Shandy gab den Kampf auf. Grimble würde nichts zugeben, bis er dazu gezwungen
wäre. Sie würden nur hier sitzen und sich belauern, bis jemand käme, um die
Verantwortung zu übernehmen. Er konnte ebensogut Helen anrufen und das
Mittagessen absagen. Seufzend stand er auf und ging zur Tür.

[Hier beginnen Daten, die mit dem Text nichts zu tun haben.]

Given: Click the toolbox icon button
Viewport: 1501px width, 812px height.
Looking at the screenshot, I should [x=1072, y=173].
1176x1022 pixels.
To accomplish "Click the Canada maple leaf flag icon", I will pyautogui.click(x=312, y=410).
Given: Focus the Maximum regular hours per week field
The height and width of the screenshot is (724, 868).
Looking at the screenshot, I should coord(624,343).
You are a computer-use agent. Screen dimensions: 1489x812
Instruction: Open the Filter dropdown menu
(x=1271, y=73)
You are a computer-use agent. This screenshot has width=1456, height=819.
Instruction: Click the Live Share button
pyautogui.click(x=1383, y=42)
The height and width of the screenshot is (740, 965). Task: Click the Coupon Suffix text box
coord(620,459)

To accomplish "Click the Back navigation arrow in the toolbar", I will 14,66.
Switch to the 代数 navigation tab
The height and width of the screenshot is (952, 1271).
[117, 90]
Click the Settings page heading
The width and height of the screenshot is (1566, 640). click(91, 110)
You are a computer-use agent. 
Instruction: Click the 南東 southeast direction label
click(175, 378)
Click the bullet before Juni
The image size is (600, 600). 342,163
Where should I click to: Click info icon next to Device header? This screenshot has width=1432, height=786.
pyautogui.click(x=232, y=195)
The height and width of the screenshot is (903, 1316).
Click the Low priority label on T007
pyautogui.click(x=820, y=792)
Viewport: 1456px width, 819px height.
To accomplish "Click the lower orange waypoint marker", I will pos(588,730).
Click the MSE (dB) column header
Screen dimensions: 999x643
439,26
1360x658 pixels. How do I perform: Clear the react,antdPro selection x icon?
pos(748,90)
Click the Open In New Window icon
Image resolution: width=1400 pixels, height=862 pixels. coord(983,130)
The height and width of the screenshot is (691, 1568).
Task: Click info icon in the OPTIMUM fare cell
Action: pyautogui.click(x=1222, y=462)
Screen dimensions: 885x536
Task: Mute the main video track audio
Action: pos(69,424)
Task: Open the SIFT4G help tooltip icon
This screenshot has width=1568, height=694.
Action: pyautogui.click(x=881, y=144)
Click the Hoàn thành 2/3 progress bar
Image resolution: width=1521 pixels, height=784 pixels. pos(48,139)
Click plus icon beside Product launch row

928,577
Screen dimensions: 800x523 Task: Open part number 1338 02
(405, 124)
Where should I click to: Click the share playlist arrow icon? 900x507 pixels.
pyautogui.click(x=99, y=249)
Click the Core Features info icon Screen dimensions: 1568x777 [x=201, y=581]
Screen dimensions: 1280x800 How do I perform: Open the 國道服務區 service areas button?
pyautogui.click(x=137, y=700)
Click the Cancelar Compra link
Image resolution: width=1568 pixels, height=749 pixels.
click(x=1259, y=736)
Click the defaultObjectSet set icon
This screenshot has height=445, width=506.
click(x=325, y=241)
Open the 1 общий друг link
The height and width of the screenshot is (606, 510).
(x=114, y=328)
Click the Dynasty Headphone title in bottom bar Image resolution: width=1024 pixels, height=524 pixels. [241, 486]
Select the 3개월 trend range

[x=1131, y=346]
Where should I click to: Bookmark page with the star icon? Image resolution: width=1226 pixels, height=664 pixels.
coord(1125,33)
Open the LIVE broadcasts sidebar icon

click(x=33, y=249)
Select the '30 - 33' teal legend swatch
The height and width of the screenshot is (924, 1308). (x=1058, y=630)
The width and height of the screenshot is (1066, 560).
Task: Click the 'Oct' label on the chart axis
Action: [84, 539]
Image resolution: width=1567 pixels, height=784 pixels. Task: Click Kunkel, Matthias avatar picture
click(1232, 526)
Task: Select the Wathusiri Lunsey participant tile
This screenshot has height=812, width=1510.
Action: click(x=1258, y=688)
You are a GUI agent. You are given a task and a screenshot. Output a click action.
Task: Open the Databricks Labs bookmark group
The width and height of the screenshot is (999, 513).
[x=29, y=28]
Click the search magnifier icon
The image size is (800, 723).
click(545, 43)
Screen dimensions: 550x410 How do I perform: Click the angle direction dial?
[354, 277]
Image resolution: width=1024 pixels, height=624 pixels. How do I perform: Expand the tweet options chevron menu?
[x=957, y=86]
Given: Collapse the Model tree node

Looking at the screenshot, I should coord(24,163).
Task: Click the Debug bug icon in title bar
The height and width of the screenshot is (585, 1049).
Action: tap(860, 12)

    »He, Professor, Sie gehen doch nicht
weg?«
    »Ich gehe in die Halle hinab, um Miss
Tibbetts Telefon zu benutzen. Ich war zum Lunch verabredet.«
    »Wobei mir einfällt: Bei all der
Telefoniererei, haben Sie Mrs. Cadwall schon erwischt?«
    »Nein, habe ich nicht«, mußte Shandy
zugeben.
    »Hätte gedacht, daß Sie sie als
allererste anrufen. Tun Sie wohl besser jetzt, nicht wahr?«
    »Grimble, warum können Sie es ihr nicht
sagen? Mich hat es das letzte Mal erwischt.«
    »Wieso zum Teufel, wechseln wir uns ab?
Ich wüßte nicht, was ich sagen soll. Außerdem haben Sie ihn gefunden.«
    »Mein Gott, ja! Danach werden die Leute
weglaufen, wenn sie mich kommen sehen.«
    Ob er wollte oder nicht — er konnte
diese Pflicht nicht gut länger verschieben. Zu seiner großen Erleichterung ging
Hannah Cadwall nicht ans Telefon. Sie war vermutlich in ihrer neuen Rolle als
Jemimas Nachfolgerin unterwegs und kommandierte jemanden herum. Wie würde sie
reagieren, wenn sie erfuhr, daß sie Witwe war? Ben hatte nicht wie ein liebenswerter
Mann gewirkt, aber man konnte nie wissen.
    Shandy tätigte noch ein paar Anrufe zur
Versorgungsstelle und anderen Orten, wo sie möglicherweise auftauchen konnte,
und hinterließ Nachricht, sie solle sich mit dem Büro ihres Mannes in
Verbindung setzen. Dann rief er Mary Enderble an, die vernünftigerweise seine
Zeit nicht mit Fragen verschwendete, die er nicht beantworten konnte, sondern
sagte, sie würde auf dem Crescent und beim Supermarkt nach Hannah suchen.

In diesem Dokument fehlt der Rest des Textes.